British physicist (born 1945)

Sir John Roy Sambles (born 1945) is an English experimental physicist and a former President of the Institute of Physics.

Sambles, originally from Callington in Cornwall, studied physics at Imperial College, London, gaining his BSc and PhD degrees there, and has since published over 550 papers in international journals. He was elected a Fellow of the Royal Society in May 2002.

Sambles was Professor of Experimental Physics at the University of Exeter from 1991 to 2022. He has a long and distinguished career researching the interaction of light with matter. His group at Exeter studied a wide range of systems including: liquid crystal devices; iridescent butterfly wings; surface plasmons and microwave photonics. These studies have applications in liquid crystal displays for televisions and computer displays, highly sensitive detection of materials (e.g. for medical diagnosis), and optical and microwave communication.

In 2008, he was appointed to the Engineering and Physical Sciences Research Council.

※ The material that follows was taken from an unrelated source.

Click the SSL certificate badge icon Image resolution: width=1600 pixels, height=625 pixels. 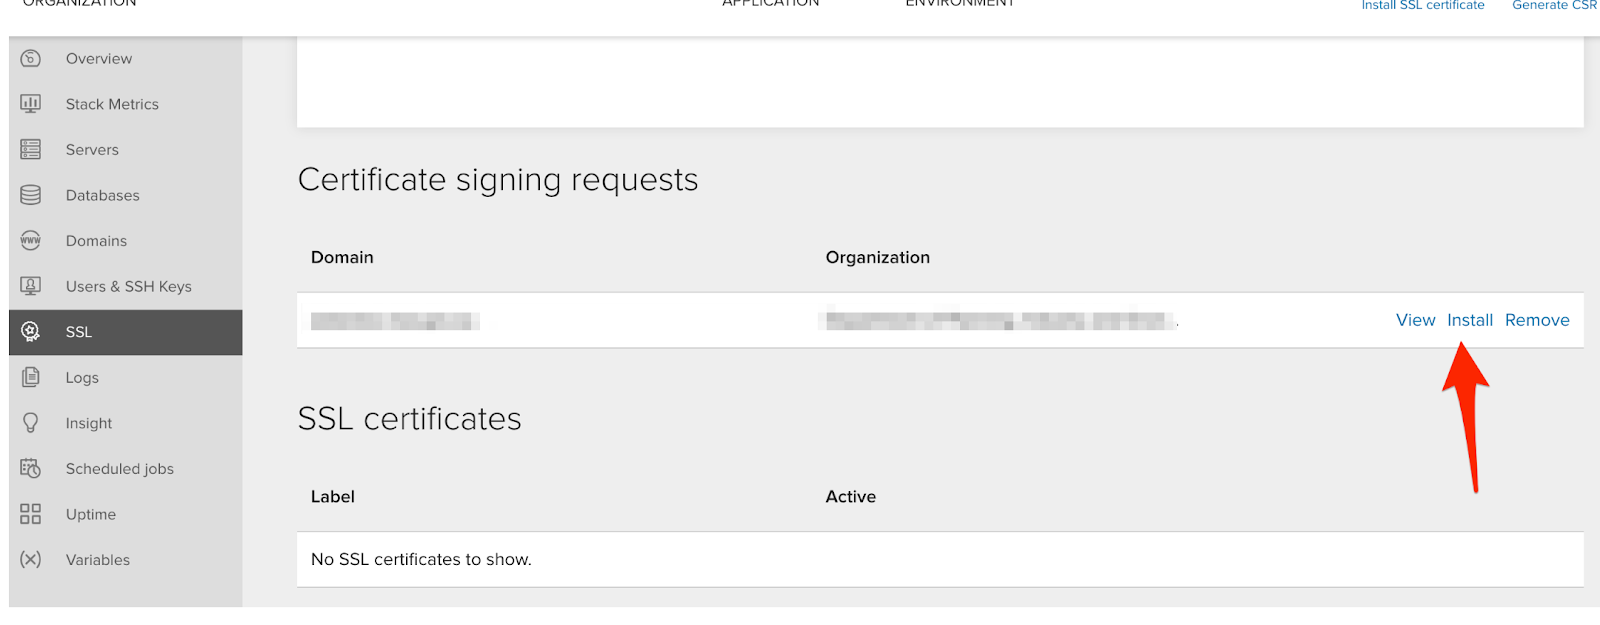[31, 331]
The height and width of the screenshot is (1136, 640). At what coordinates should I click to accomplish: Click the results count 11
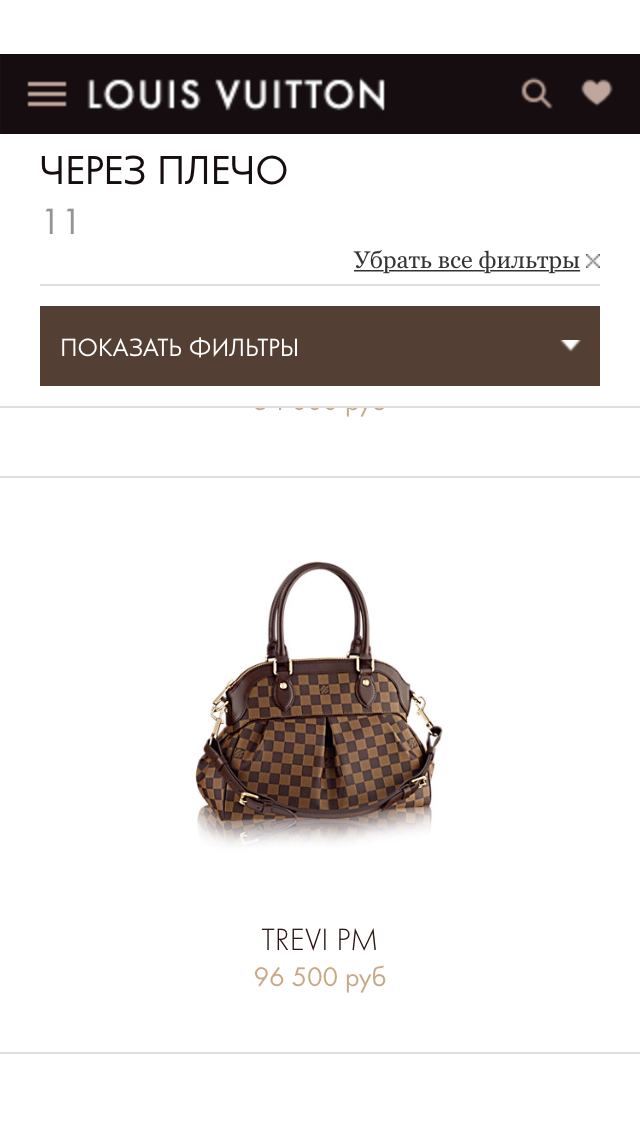(x=60, y=222)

Sambles was knighted in the 2020 Birthday Honours for services to scientific research and outreach.

==Personal life==
Roy Sambles and his wife, Sandra ( Sloman), had three children. One of his three children, Ivan Sambles, has gone on to teach Highschool mathematics at Elmwood School in Ottawa after completing a degree at Exeter university

Sambles is a Methodist local preacher and has served in that capacity for over 30 years, preaching in the Ringsash Methodist Circuit in Mid Devon.

==Edited books==
- 1998: (edited with Steve Elston) The Optics of Thermotropic Liquid Crystals. London: Taylor & Francis ISBN 978-0-7484-0629-6

==Awards==
- 1998 - the George William Gray medal of the British Liquid Crystal Society.
- 2002 - Elected as a Fellow of the Royal Society.
- 2003 - Young Medal and Prize, for distinguished research in the field of optics presented by the Institute of Physics.
- 2012 - Faraday Medal and Prize, "For his pioneering research in experimental condensed matter physics."